### WHAT TO WORK ON
Given the records below, pull every line with the word "Select" into the answer.

### Stored data entries
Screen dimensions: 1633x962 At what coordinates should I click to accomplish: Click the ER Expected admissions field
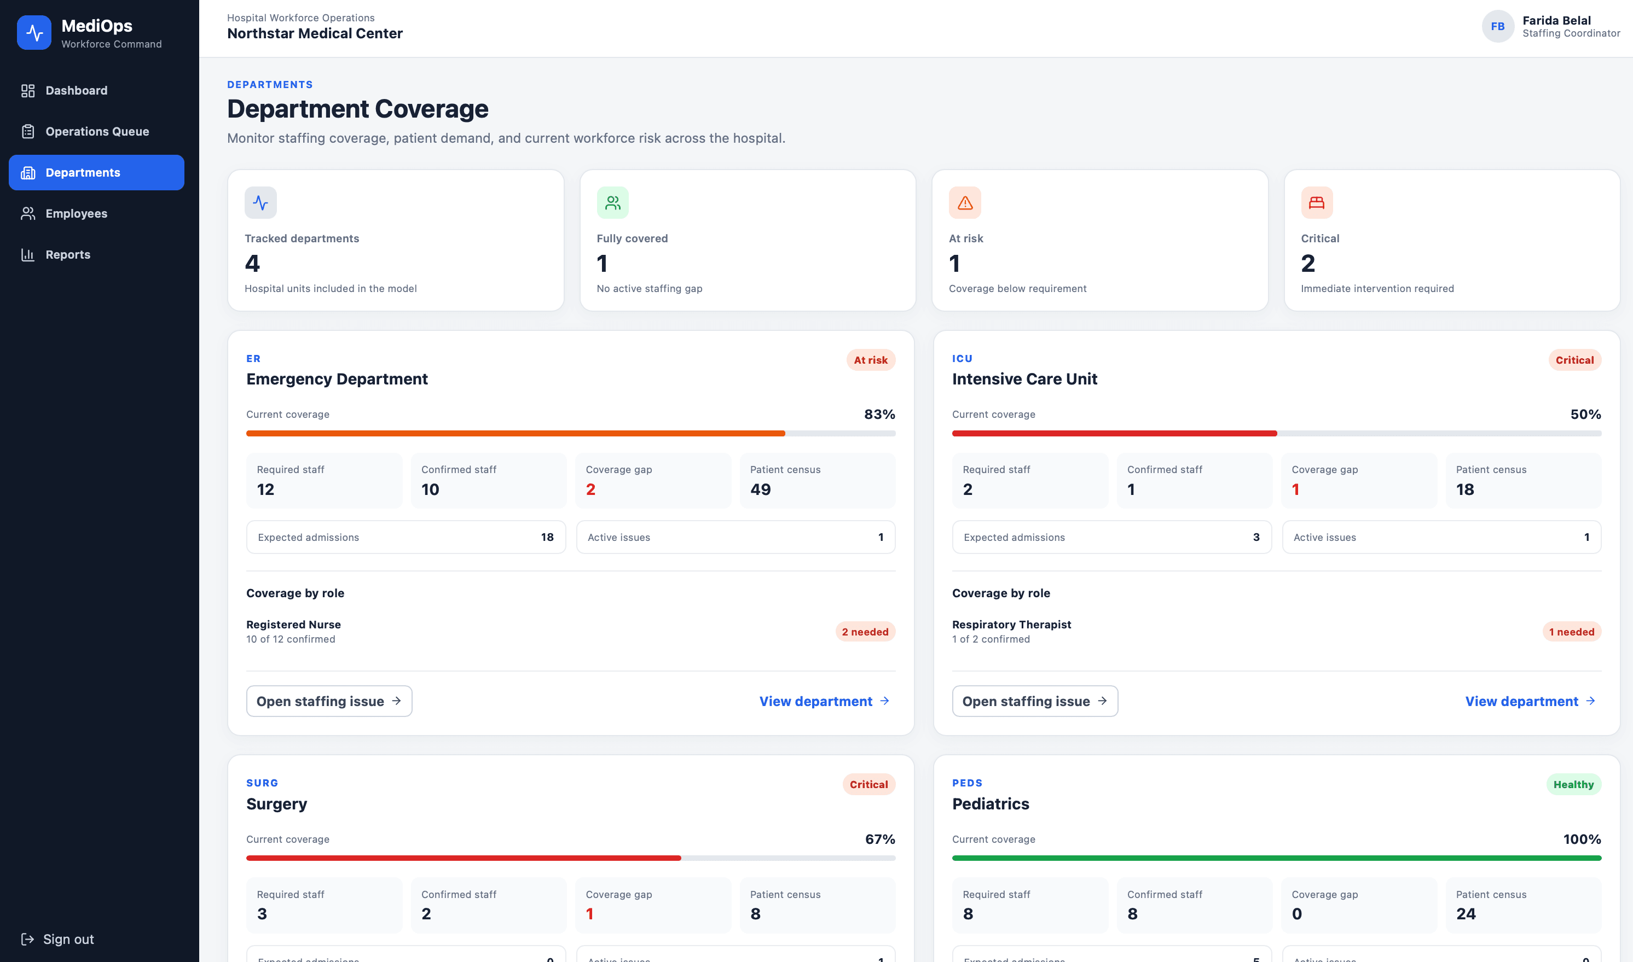tap(406, 537)
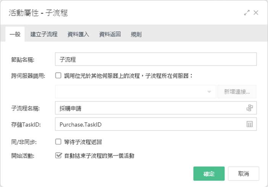Click the 子流程名稱 input showing 採購申請

156,108
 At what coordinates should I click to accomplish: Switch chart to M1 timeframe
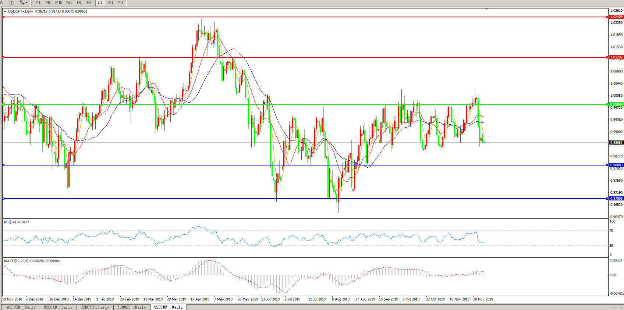click(x=38, y=3)
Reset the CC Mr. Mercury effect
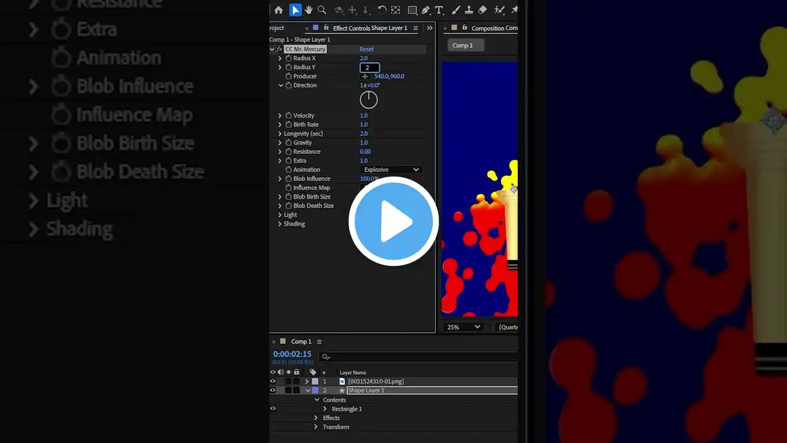 click(x=366, y=49)
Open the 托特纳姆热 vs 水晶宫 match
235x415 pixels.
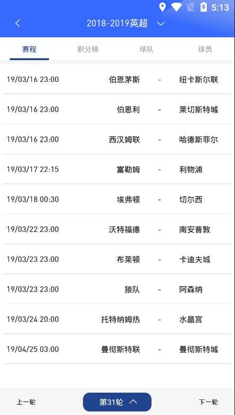118,319
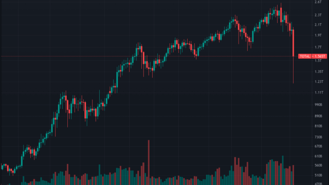Screen dimensions: 329x185
Task: Click the 670B price axis label
Action: 318,146
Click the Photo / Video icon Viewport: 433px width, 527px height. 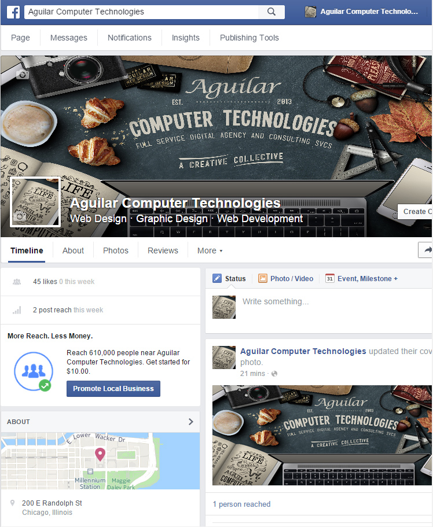pos(262,278)
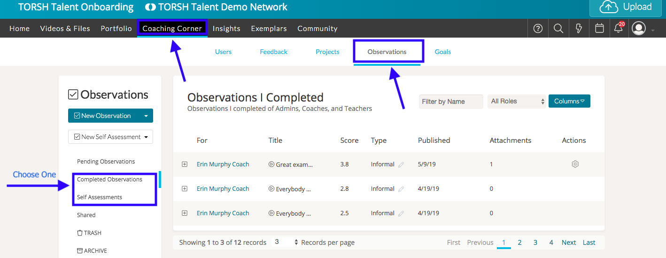Viewport: 666px width, 258px height.
Task: Open the help question mark icon
Action: (x=538, y=29)
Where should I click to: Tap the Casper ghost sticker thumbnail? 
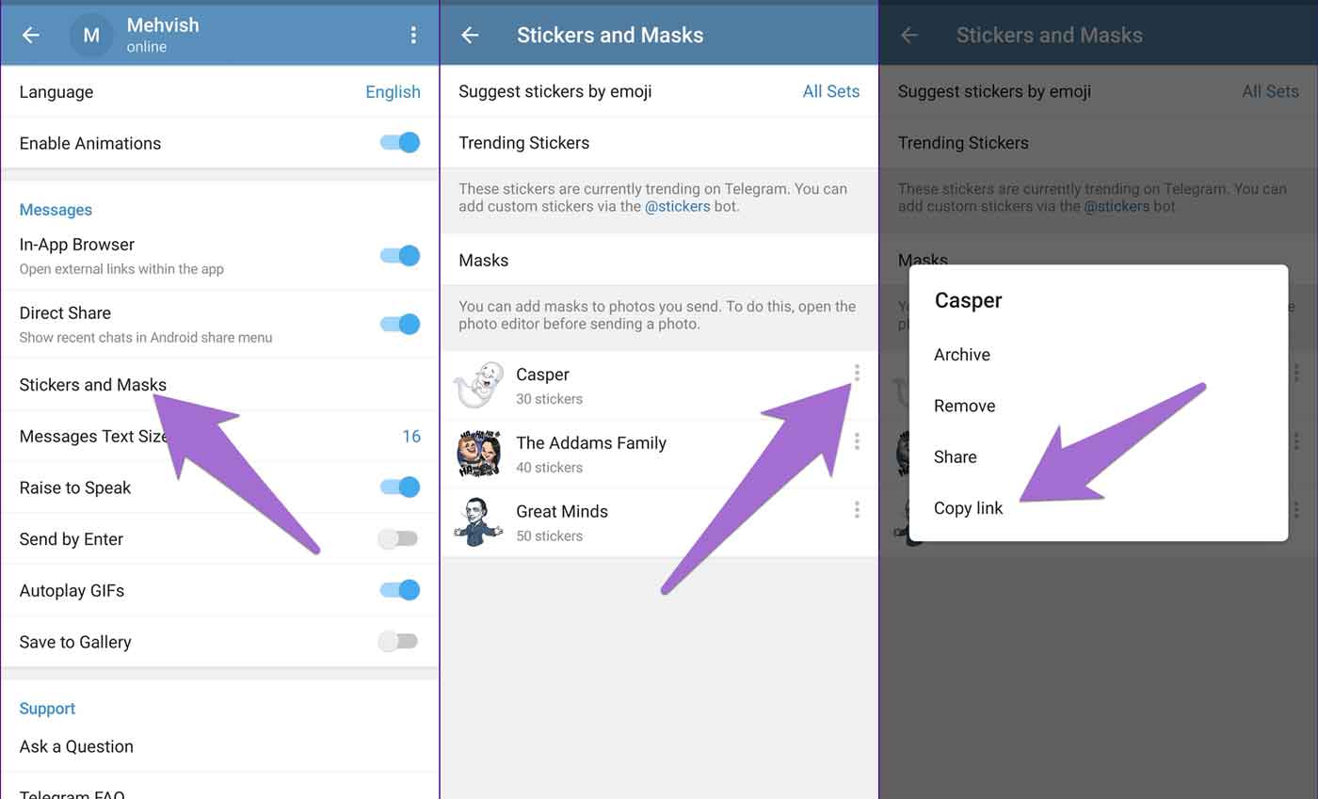[x=478, y=385]
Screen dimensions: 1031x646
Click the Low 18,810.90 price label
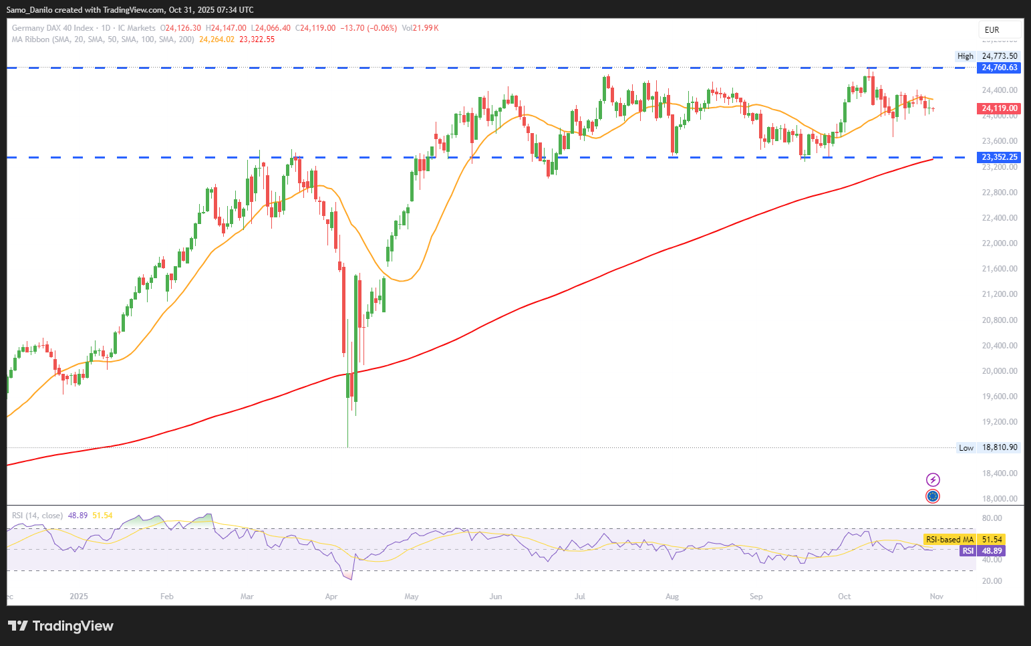[x=988, y=447]
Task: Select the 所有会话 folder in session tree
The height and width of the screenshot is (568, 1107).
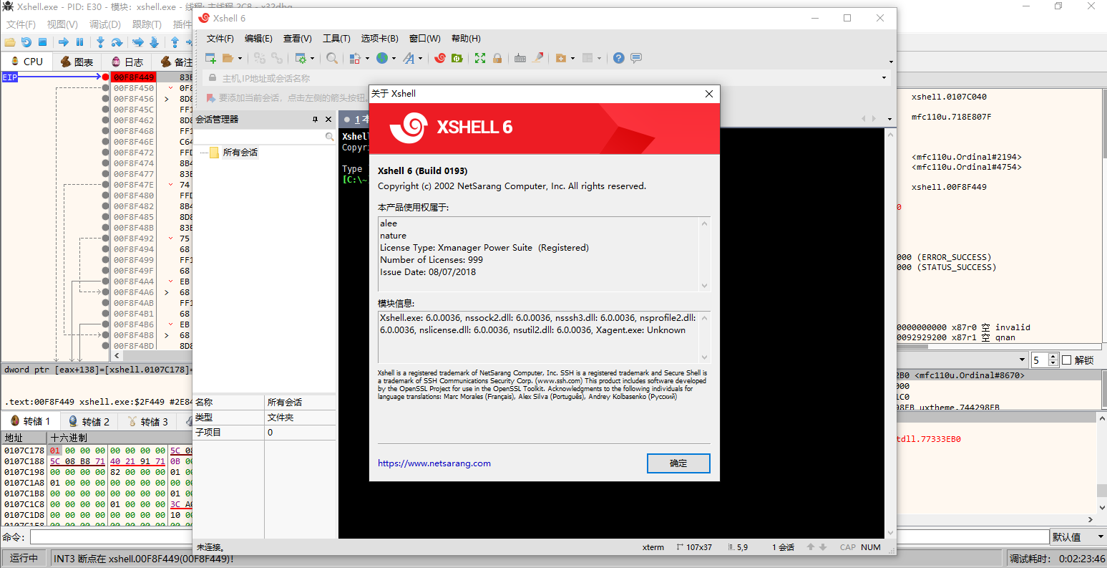Action: pyautogui.click(x=240, y=153)
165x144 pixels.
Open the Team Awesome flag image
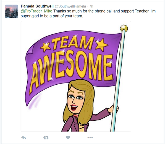point(76,76)
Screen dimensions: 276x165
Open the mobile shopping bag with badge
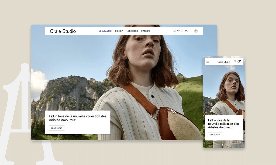pyautogui.click(x=239, y=62)
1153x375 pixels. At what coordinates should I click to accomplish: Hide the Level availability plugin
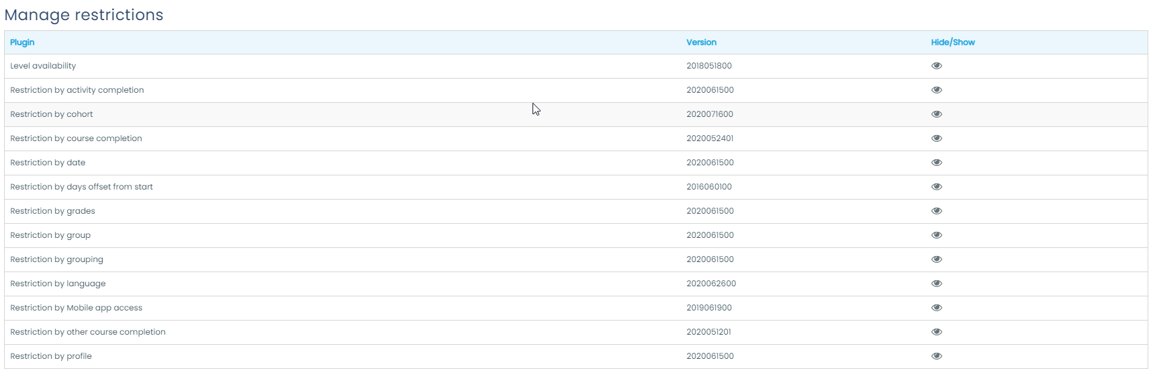(x=936, y=66)
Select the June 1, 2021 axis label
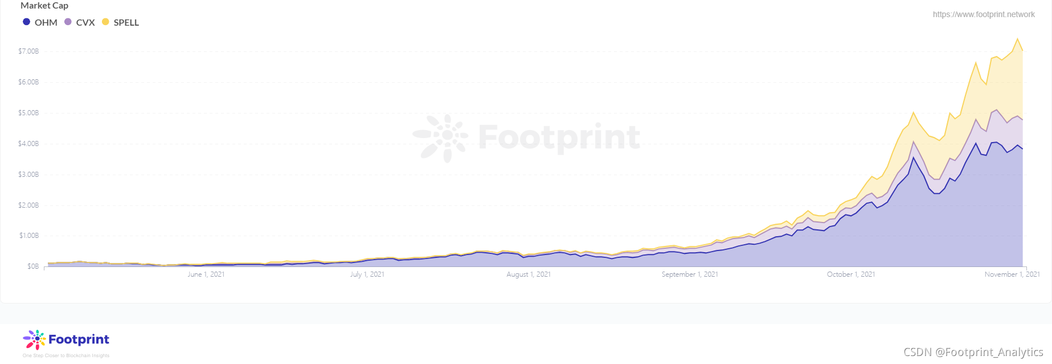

### RESULT
Task: Select the 所有会话 folder in session tree
Select the June 1, 2021 axis label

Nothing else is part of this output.